Suzi Brown, spokeswoman for the Disneyland Resort, dismisses Briceño’s stance, countering it’s not fair for Unite Here to have a special dispensation for its health coverage. “This is the only union that isn’t on our Signature Plan,” she says. “It has to do with equity. It’s the same plan that cast members in our other 30 unions participate in—66,000 Disney employees nationwide.”
“It’s supposed to be a negotiation, but they are so colossally arrogant they refused to even consider our case,” says Beatriz Silva, organizing director for Unite Here Local 11. “Negotiations are about moving to the middle. We needed to make movements before accepting anything.”
* * *
As a child, Julio Perez lived at an address that any American child would envy: across the street from Disneyland, on the west side of Walnut Street in Anaheim. But the neighborhood’s reality quickly sours any rose-tinted nostalgia he might have for the place. The barrio (known as Tijuanita) is one of Orange County’s densest, featuring apartment complex after apartment complex housing almost exclusively service workers employed in and around Disneyland. Perez’s father was a laundryman at the Disneyland Hotel for a decade, yet he had to work a second job to make ends meet.

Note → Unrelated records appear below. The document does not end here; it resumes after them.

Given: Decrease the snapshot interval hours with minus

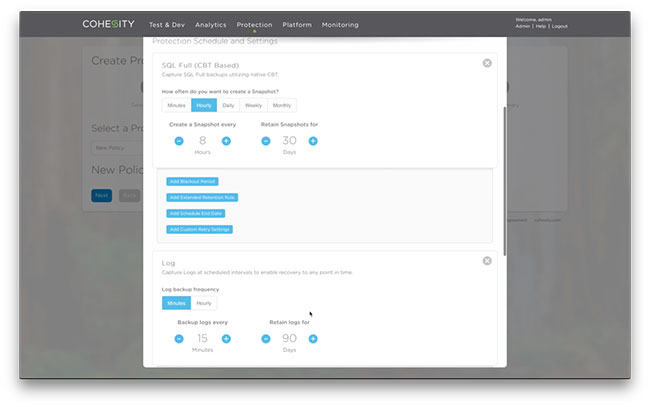Looking at the screenshot, I should point(179,141).
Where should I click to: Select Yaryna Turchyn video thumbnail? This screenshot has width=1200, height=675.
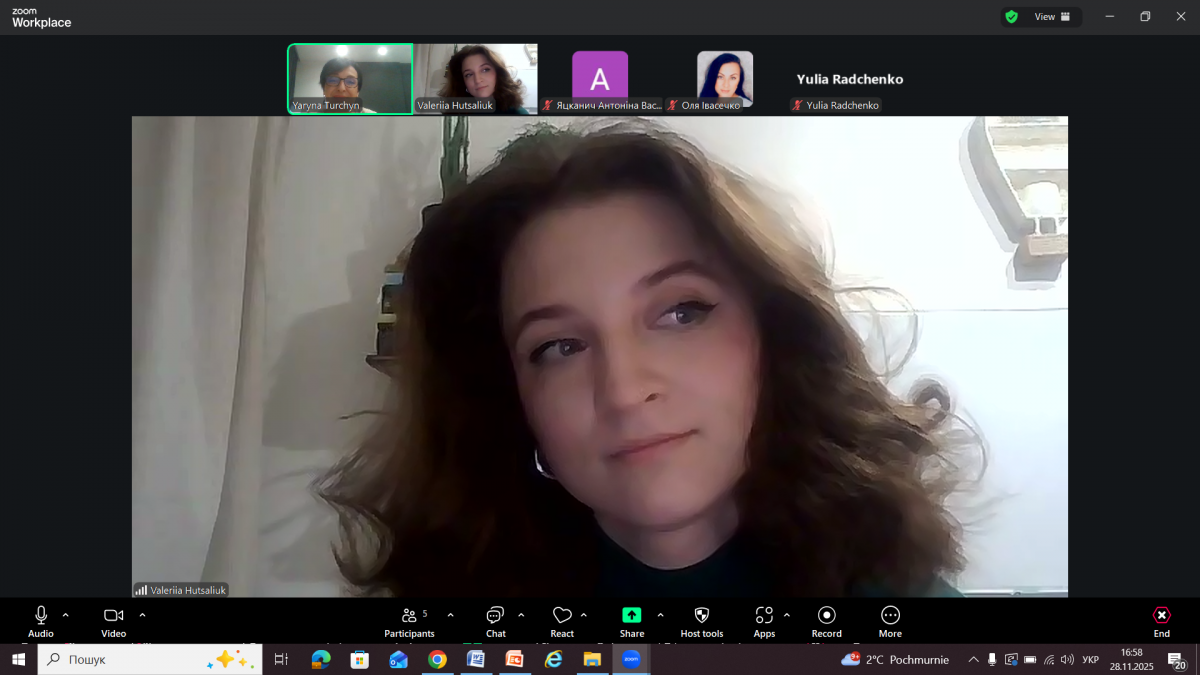[x=350, y=78]
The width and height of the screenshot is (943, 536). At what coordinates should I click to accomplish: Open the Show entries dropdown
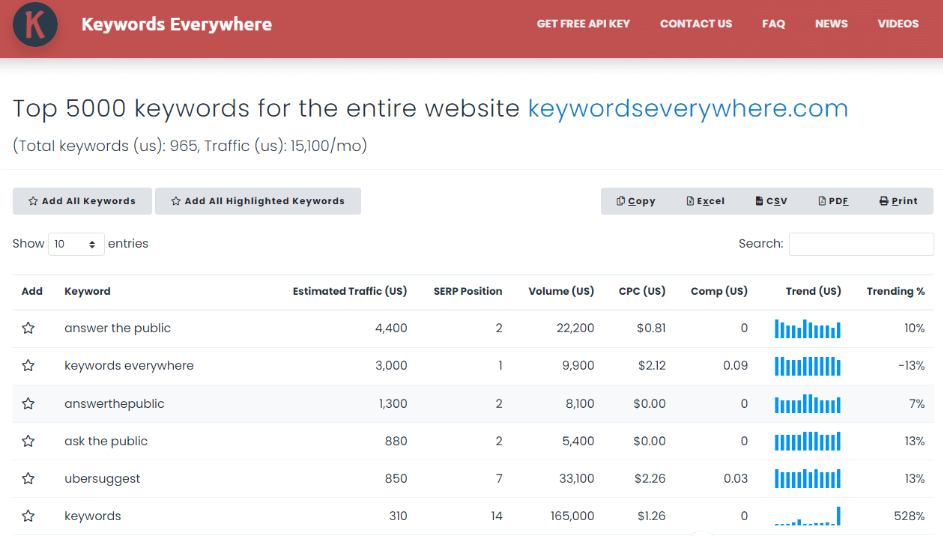coord(76,244)
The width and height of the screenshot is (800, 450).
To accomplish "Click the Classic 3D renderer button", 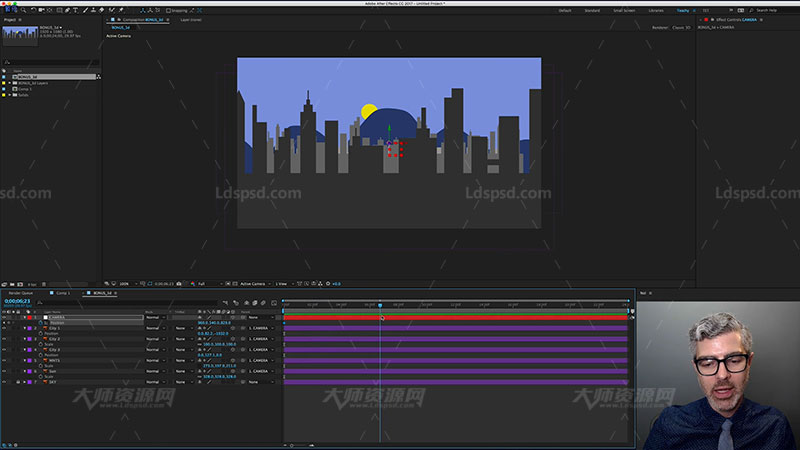I will coord(681,27).
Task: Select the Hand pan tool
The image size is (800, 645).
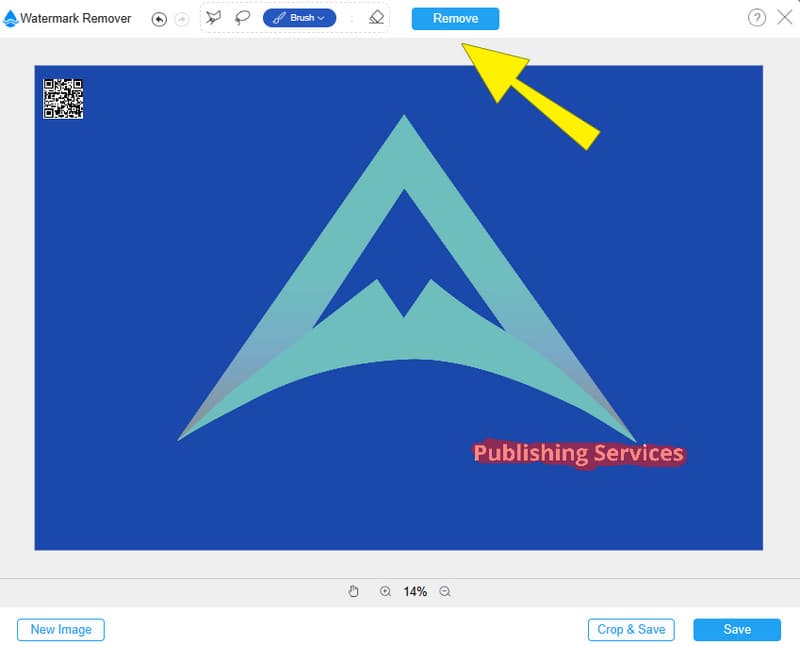Action: (x=354, y=591)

“My mom used to baby-sit the kids of a lot of Disneyland’s hotel workers,” says the 34-year-old, now the political director for the Orange County Labor Federation, which represents 24 Disney unions and has provided logistical support for Unite Here’s efforts. “What I remember most about Disneyland growing up is people coming back exhausted to pick up their kids.”
Perez remembered those days when, in March 2008, Unite Here approached him with a request. It planned to take it’s contract negotiations public with a massive demonstration that would block the intersection of Harbor Boulevard and Convention Way, just down the street from Disneyland—but it needed people willing to get arrested as an act of civil disobedience. Perez had a clean record but didn’t hesitate.
“I grew up with these folks,” he says. “These were my parent’s comadres y compadres. They’re not just members of Unite Here; they’re part of my family. It was like coming home.”
The towering Perez quietly sat in the middle of the intersection until Anaheim police deputies handcuffed him and dragged him away, along with 27 other protesters. Some were dressed as classic Disney characters—Snow White, Peter Pan—but it was the sight of one protester, dressed in a ratty Mickey Mouse costume while officers led him to a squad car, that made the national wires and became the union’s unofficial mascot.
Thus began more than two years’ worth of Unite Here actions designed to draw attention to its contract dispute. “There’s a time for negotiations and a time to let the public know what’s happening,” Briceño says simply. The union has staged hunger strikes outside Disney’s Burbank headquarters. In February, Rage Against the Machine lead guitarist Tom Morello serenaded a crowd from a flatbed truck near the Disneyland Hotel. A delegation confronted Disney CEO Bob Iger during a shareholder’s meeting this spring. Members have woken up hotel guests at 6 a.m. with strolling mariachis and walked off the job in wildcat strikes. This past winter, they even led a candlelight vigil outside the Grand Californian, asking children to reenact a posada, the Mexican Catholic tradition that recalls Mary and Joseph unsuccessfully looking for lodging in Bethlehem. At nearly all protests, hundreds have joined them—fellow Disneylanders, religious leaders, students, activists, even politicians.